Smart Americans filed mortgage paperwork to buy homes just before mortgage interest rates peaked this summer, and now mortgage applications are off 15 percent in October following steeply rising interest rates, according to Standard & Poor’s Financial Services LLC.

Talk of higher interest rates first appeared in early May, surging from a low of 3.35 percent in May to a two-year high of 4.5 percent in August, according to Bloomberg.

Mortgage refinancings have lost appeal as rates have risen, and they are off the peak they hit a year ago.

The fall in mortgages and refinancing activity comes despite a broad U.S. housing recovery this year, with the latest benchmark S&P/Case-Shiller index of home prices posting its biggest yearly gain in seven years.
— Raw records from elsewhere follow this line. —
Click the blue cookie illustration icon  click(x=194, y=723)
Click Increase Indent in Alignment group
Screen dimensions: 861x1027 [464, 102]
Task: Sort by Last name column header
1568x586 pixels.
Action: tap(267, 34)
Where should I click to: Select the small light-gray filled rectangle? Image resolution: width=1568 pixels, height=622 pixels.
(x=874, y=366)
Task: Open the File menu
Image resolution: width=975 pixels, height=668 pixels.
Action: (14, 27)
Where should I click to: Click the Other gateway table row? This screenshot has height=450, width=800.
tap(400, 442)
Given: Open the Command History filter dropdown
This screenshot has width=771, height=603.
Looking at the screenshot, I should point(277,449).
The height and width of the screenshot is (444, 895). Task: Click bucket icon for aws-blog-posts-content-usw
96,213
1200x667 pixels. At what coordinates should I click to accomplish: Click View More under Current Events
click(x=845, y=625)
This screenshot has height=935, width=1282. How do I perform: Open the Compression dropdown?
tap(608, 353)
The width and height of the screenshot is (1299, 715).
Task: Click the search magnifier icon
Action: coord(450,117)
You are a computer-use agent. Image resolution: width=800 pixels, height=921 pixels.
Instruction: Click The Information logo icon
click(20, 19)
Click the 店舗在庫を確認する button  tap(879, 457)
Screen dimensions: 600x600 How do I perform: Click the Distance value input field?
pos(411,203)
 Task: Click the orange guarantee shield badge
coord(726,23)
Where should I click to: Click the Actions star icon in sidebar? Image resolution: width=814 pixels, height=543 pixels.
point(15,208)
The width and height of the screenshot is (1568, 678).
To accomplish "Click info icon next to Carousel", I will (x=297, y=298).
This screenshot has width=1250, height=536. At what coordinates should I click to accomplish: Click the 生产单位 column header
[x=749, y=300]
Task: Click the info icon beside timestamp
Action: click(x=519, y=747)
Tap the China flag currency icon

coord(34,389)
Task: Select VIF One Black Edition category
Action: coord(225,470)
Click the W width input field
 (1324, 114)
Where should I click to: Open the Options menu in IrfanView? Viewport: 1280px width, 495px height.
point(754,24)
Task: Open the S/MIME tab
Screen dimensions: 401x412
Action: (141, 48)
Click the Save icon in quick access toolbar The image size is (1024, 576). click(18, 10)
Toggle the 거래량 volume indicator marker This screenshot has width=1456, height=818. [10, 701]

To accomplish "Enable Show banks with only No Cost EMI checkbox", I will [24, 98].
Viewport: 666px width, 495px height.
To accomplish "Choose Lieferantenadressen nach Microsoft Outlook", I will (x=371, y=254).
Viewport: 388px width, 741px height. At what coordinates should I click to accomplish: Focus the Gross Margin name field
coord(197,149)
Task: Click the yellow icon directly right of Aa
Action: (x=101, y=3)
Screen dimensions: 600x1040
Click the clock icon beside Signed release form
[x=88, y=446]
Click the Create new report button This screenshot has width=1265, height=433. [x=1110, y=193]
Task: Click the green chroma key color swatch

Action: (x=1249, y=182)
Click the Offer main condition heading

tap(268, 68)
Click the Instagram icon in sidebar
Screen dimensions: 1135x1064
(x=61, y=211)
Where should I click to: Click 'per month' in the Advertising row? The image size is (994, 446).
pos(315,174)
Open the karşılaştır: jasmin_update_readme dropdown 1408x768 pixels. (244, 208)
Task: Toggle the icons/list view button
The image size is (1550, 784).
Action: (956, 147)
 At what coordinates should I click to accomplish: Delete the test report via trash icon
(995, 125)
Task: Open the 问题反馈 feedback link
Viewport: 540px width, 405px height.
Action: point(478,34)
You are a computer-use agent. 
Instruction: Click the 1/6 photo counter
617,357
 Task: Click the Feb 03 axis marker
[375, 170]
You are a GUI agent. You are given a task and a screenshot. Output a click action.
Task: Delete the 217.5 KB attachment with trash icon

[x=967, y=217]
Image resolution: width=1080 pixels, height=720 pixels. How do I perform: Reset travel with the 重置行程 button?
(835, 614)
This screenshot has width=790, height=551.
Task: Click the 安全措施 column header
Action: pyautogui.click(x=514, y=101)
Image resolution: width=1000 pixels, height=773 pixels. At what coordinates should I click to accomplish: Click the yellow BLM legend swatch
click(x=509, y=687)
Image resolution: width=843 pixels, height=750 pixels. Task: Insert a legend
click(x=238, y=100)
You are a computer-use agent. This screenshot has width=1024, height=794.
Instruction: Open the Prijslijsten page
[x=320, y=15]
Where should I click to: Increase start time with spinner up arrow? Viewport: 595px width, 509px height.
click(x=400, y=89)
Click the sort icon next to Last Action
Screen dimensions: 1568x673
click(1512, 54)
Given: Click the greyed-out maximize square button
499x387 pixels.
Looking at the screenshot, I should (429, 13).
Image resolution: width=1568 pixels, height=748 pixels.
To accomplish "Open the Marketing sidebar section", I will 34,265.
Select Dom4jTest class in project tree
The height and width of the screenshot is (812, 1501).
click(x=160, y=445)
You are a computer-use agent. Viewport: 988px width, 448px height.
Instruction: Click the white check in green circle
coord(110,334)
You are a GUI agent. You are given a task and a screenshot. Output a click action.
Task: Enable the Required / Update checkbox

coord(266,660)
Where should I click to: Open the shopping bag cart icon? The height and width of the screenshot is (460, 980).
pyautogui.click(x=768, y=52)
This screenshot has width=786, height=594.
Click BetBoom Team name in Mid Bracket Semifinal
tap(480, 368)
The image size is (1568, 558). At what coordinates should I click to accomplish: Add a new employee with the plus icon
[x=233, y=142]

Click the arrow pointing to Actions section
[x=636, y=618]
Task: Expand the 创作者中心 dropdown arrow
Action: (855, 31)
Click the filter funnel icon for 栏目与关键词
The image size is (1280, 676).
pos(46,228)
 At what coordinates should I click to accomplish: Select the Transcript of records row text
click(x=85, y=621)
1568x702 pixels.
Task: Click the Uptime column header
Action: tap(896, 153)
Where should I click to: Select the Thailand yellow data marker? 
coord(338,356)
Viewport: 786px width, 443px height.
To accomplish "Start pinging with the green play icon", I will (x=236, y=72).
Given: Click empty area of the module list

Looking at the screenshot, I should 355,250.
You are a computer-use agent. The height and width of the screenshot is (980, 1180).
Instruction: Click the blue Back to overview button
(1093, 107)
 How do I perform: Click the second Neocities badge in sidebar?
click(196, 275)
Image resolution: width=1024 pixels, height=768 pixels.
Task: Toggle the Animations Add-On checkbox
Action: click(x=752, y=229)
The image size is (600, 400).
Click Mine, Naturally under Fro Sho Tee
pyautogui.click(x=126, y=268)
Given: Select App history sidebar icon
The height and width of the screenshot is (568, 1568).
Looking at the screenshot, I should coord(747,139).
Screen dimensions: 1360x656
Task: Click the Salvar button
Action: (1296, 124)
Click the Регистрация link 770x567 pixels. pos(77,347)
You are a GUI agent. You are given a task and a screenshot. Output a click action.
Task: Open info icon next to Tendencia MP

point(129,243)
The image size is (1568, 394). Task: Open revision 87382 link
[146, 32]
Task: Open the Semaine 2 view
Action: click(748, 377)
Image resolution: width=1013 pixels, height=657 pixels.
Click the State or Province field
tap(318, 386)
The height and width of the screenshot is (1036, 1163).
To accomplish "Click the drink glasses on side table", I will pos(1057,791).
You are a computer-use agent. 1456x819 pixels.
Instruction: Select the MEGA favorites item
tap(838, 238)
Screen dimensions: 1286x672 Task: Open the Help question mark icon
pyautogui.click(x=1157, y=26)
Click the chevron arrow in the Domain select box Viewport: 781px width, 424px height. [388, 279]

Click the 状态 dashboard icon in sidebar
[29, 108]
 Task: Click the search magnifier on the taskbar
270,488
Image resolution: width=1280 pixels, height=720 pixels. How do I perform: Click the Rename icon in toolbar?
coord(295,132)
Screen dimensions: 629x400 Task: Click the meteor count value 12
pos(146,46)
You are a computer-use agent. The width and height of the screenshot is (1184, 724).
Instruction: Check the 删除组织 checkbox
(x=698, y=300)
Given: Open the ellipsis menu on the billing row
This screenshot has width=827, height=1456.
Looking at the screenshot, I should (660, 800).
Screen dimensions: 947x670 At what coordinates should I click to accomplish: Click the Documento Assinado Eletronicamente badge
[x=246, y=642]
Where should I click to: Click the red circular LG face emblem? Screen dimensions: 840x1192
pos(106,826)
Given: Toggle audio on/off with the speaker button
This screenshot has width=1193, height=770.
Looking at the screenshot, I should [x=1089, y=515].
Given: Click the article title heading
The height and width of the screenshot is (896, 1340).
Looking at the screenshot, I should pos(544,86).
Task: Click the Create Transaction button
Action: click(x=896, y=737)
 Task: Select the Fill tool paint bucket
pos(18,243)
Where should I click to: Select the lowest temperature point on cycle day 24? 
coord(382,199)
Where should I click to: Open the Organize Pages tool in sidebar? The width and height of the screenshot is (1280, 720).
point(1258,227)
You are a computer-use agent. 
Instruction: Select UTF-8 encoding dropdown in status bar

Meanwhile, richer institutional and individual investors continue to "flip" homes for profit – they buy at depressed prices, often at foreclosure auctions, and then later rent or sell the homes with steep markups.

After major institutional funds like the Blackstone Group LP (NYSE:BX) started flipping, rents rose, so more first-time home buyers turned to mortgages and outright purchases, Lima One Capital CEO John Warren told International Business Times.

Flipping has stabilized the real estate market and improved home prices, neighborhoods and the quality of rehabbed homes, Warren said.

Lima One Capital is a lender to residential real estate investors, helping them buy and rehab homes in Georgia, South Carolina and North Carolina.

Banks are not keen to lend for new mortgages, said Warren, so they’re mostly refinancing existing mortgages.

Revenue at Warren’s firm has doubled over the past year, with 300 percent loan growth in that time too, even with relatively steep interest rates of 13 percent on their loans, in addition to a 4 percent origination charge.

Even with the slowdown from May to October, though, mortgage applications are up year-over-year, 11 percent over levels from the end of 2012.